_Provided information_
───

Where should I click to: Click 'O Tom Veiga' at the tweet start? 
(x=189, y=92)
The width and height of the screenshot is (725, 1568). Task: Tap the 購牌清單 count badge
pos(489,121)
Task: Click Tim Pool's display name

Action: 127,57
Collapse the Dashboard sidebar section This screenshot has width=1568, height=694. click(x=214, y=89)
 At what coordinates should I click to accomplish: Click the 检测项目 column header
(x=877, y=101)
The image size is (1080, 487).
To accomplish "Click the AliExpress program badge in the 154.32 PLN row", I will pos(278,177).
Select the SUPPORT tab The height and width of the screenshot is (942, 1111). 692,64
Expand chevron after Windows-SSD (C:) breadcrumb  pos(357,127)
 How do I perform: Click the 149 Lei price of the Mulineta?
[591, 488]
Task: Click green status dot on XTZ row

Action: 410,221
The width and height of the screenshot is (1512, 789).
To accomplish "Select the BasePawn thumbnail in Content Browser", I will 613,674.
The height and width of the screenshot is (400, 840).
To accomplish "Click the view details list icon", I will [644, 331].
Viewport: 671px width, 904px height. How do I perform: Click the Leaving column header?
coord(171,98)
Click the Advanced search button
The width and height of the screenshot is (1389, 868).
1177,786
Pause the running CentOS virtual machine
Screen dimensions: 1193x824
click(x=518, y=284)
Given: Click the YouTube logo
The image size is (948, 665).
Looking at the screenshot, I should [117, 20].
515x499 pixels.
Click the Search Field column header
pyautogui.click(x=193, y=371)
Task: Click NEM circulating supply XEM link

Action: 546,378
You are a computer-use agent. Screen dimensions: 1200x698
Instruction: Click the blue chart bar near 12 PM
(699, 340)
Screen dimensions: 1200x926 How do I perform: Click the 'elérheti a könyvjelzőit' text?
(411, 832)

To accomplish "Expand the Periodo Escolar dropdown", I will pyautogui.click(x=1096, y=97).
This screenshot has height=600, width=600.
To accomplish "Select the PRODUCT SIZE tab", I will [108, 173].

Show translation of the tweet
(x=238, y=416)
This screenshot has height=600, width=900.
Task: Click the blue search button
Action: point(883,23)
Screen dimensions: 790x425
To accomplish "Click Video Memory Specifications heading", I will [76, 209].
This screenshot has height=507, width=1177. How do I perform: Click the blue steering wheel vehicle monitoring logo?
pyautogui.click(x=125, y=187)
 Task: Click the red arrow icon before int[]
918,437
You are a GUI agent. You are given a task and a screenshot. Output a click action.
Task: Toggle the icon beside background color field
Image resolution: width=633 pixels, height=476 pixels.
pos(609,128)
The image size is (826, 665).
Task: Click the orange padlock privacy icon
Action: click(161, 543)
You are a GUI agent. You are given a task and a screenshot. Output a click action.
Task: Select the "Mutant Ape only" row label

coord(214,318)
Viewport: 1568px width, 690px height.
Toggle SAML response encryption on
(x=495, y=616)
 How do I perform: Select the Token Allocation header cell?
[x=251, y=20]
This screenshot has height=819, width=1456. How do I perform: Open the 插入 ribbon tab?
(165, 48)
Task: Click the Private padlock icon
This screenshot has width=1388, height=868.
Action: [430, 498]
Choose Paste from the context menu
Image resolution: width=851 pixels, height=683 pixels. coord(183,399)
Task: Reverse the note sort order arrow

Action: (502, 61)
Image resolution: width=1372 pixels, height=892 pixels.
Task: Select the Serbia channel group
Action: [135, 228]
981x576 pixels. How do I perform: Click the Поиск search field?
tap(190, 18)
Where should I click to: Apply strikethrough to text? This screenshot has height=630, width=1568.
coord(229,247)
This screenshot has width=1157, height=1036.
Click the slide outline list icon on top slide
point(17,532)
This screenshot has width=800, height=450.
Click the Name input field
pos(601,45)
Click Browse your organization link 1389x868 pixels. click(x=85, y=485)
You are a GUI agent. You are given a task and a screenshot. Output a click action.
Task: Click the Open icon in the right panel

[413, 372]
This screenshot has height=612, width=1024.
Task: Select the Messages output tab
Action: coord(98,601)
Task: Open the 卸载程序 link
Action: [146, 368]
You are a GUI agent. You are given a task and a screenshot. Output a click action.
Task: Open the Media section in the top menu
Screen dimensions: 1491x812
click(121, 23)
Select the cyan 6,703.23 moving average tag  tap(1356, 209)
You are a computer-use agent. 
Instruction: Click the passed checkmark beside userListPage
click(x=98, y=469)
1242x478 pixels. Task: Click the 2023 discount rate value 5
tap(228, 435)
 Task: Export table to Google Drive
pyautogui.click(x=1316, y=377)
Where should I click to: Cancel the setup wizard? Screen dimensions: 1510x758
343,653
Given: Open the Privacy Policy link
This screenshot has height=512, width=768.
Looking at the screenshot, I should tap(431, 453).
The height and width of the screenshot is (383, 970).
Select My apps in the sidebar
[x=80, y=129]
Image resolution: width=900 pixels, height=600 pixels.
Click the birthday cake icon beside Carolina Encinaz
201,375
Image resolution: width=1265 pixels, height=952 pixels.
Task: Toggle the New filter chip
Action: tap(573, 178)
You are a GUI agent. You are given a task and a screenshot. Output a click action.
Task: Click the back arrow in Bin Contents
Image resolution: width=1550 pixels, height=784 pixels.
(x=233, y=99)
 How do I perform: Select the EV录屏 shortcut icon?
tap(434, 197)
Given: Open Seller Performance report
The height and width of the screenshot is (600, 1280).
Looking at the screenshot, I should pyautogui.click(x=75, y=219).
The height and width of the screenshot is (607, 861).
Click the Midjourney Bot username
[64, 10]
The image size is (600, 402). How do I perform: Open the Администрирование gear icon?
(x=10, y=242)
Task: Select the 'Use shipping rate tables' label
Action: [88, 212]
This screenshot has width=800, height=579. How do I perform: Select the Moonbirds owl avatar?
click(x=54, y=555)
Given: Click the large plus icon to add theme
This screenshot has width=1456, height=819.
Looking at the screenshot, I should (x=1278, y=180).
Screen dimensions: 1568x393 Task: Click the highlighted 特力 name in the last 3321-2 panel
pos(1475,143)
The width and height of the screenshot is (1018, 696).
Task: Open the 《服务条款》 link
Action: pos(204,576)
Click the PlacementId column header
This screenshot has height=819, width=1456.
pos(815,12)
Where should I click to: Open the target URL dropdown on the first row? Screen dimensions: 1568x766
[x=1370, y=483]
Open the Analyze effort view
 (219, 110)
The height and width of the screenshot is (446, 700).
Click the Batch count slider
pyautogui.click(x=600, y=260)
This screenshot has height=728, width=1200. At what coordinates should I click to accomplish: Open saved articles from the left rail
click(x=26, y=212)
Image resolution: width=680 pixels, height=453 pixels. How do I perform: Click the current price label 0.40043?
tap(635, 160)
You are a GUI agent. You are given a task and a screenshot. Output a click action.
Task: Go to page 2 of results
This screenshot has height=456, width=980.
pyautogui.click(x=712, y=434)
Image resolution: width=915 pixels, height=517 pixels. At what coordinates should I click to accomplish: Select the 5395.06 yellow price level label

───

_To be done_
Copy out everything in the data from the line containing "This screenshot has height=728, width=1200." down to the end of the data, both ends included, with no changes.

_The answer_
This screenshot has height=728, width=1200. At what coordinates should I click to accomplish: Open saved articles from the left rail
click(x=26, y=212)
Image resolution: width=680 pixels, height=453 pixels. How do I perform: Click the current price label 0.40043?
tap(635, 160)
You are a GUI agent. You are given a task and a screenshot. Output a click action.
Task: Go to page 2 of results
This screenshot has height=456, width=980.
pyautogui.click(x=712, y=434)
Image resolution: width=915 pixels, height=517 pixels. At what coordinates should I click to accomplish: Select the 5395.06 yellow price level label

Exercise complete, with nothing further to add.